5 Proof of Theorem 1

Proof (Adapted from [9]). As mentioned above, we assume that \(\mathcal {A}\) is an adversary that breaks the UF\(_{1}\) with success probability \(Succ^{UF_{1}}_{\mathcal {A,S}}\), and our goal is to construct an algorithm \(\mathcal {B}\) that solves co-CDH problem in \((\mathbb {G}_{1},\mathbb {G}_{2})\): given a bilinear group tuple \(\mathcal {G}=(\mathbb {G}_{1},\mathbb {G}_{2},\mathbb {G}_{T},e,\varphi )\), and \(g\in \mathbb {G}_{1}\), \(h,u\in \mathbb {G}_{2}\) with \(u=h^{\alpha _{A}}\) for an unknown integer \(\alpha _{A}\in \mathbb {F}^{*}_{p}\), output an element \(\omega \in \mathbb {G}_{1}\) such that \(\omega =g^{\alpha _{A}}\).
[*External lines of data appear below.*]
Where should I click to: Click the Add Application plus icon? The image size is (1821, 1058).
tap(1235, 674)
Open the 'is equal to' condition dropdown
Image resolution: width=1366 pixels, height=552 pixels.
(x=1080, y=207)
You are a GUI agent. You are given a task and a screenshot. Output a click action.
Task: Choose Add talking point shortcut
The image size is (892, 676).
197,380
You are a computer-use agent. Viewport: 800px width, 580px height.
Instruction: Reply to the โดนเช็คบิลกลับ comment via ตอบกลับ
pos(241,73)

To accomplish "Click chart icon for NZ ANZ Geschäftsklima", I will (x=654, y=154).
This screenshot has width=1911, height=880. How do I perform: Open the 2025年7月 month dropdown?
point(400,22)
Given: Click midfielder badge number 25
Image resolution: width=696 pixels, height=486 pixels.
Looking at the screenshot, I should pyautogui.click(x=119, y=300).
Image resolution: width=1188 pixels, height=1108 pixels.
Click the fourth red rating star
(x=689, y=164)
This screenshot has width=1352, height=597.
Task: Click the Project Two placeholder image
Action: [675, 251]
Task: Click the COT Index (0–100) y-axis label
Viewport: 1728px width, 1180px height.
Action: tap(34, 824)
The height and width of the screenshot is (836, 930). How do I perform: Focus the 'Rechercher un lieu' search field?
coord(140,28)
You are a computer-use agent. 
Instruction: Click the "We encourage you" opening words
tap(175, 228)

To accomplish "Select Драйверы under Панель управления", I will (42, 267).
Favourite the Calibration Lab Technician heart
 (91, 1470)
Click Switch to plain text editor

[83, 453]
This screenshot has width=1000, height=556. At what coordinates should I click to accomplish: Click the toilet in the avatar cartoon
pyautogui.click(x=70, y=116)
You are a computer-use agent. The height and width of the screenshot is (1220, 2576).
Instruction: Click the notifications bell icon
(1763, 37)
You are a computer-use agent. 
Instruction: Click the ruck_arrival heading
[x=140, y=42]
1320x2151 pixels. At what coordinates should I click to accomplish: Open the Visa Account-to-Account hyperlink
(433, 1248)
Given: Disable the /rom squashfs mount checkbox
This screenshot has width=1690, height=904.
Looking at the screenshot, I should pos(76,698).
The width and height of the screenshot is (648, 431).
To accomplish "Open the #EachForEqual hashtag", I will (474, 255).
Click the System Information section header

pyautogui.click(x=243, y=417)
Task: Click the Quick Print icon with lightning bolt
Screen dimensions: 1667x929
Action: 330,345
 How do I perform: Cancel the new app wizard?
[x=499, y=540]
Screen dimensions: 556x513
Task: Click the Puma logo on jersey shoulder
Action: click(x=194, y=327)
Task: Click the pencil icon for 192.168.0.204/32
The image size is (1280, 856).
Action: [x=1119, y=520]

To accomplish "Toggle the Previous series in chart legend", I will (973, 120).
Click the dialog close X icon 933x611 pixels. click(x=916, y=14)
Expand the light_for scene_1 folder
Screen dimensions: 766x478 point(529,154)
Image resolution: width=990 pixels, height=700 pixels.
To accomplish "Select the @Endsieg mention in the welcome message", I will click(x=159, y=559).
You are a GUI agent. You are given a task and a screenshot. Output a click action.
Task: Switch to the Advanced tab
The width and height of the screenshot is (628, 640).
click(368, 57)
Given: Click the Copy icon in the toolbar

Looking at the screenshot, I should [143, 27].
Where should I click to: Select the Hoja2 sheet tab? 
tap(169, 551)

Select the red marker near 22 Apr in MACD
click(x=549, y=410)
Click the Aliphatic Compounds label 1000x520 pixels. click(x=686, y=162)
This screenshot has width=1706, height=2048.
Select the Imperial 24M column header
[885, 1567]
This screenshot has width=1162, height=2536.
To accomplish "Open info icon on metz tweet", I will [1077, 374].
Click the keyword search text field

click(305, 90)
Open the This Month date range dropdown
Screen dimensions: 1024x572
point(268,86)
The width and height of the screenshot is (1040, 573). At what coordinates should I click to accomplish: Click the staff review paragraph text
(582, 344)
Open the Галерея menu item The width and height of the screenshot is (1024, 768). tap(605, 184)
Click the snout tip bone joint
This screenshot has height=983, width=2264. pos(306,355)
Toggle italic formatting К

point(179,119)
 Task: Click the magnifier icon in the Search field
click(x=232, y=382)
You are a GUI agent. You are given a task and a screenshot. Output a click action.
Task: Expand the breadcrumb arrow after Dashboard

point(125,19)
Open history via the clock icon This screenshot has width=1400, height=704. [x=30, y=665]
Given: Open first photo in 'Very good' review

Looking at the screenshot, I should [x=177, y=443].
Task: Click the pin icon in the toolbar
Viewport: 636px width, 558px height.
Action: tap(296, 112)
In the first place, two lists \(H_{1}\)-List and \(H_{2}\)-List were maintained by \(\mathcal {B}\) to record \(H_{1}\) queries and \(H_{2}\) queries. \(H_{1}\)-List consists of tuples \((id,i,H_{1}(id,i))\), and \(H_{2}\)-List consists of pairs \((\mathbf {v},H_{2}(\mathbf {v}))\). While the other hash functions \(H_{3},H\) are viewed as two ordinary hash functions in this proof.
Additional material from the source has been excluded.